Exercise Mainbrace brought together 200 ships and over 50,000 personnel to practice the defence of Denmark and Norway from Russian attack in 1952. It was the first major NATO exercise. The exercise was jointly commanded by Supreme Allied Commander Atlantic Admiral Lynde D. McCormick, USN, and Supreme Allied Commander Europe General Matthew B. Ridgeway, US Army, during the autumn of 1952.


The US, UK, Canada, France, Denmark, Norway, Portugal, Netherlands, and Belgium all participated.


Exercises Grand Slam and Longstep were naval exercises held in the Mediterranean Sea during 1952 to practice dislodging an enemy occupying force and amphibious assault. It involved over 170 warships and 700 aircraft under the overall command of Admiral Carney. The overall exercise commander, Admiral Carney summarized the accomplishments of Exercise Grand Slam by stating: "We have demonstrated that the senior commanders of all four powers can successfully take charge of a mixed task force and handle it effectively as a working unit."[citation needed]

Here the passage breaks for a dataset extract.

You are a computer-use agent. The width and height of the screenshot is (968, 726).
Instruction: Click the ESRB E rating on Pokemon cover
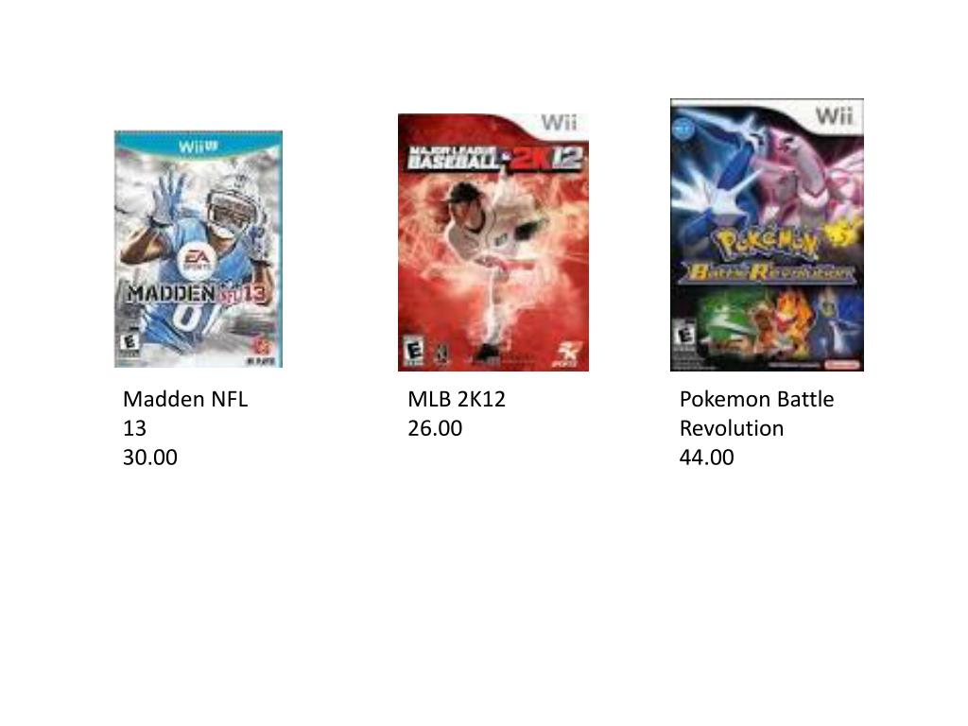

The USSR called the exercises "war-like acts" by NATO, with particular reference to the participation of Norway and Denmark, and prepared for its own military maneuvers in the Soviet Zone.[18][19]


Operation Strikeback



This was a major NATO naval exercise held in 1957, simulating a response to an all-out Soviet attack on NATO. The exercise involved over 200 warships, 650 aircraft, and 75,000 personnel from the United States Navy, the United Kingdom's Royal Navy, the Royal Canadian Navy, the French Navy, the Royal Netherlands Navy, and the Royal Norwegian Navy. As the largest peacetime naval operation up to that time, Operation Strikeback was characterized by military analyst Hanson W. Baldwin of The New York Times as "constituting the strongest striking fleet assembled since World War II".[20]


Exercise Reforger




If activated, Operation Reforger would have largely consisted of convoys like this one from Operation Earnest Will in 1987, although much larger. While troops could easily fly across the Atlantic, the heavy equipment and armor reinforcements would have to come by sea.



Exercise Reforger (from return of forces to Germany) was an annual exercise conducted, during the Cold War, by NATO. The exercise was intended to ensure that NATO had the ability to quickly deploy forces to West Germany in the event of a conflict with the Warsaw Pact.
The Warsaw Pact outnumbered NATO throughout the Cold War in conventional forces, especially armor. Therefore, in the event of a Soviet invasion, in order not to resort to tactical nuclear strikes, NATO forces holding the line against a Warsaw Pact armored spearhead would have to be quickly resupplied and replaced. Most of this support would have come across the Atlantic from the US and Canada.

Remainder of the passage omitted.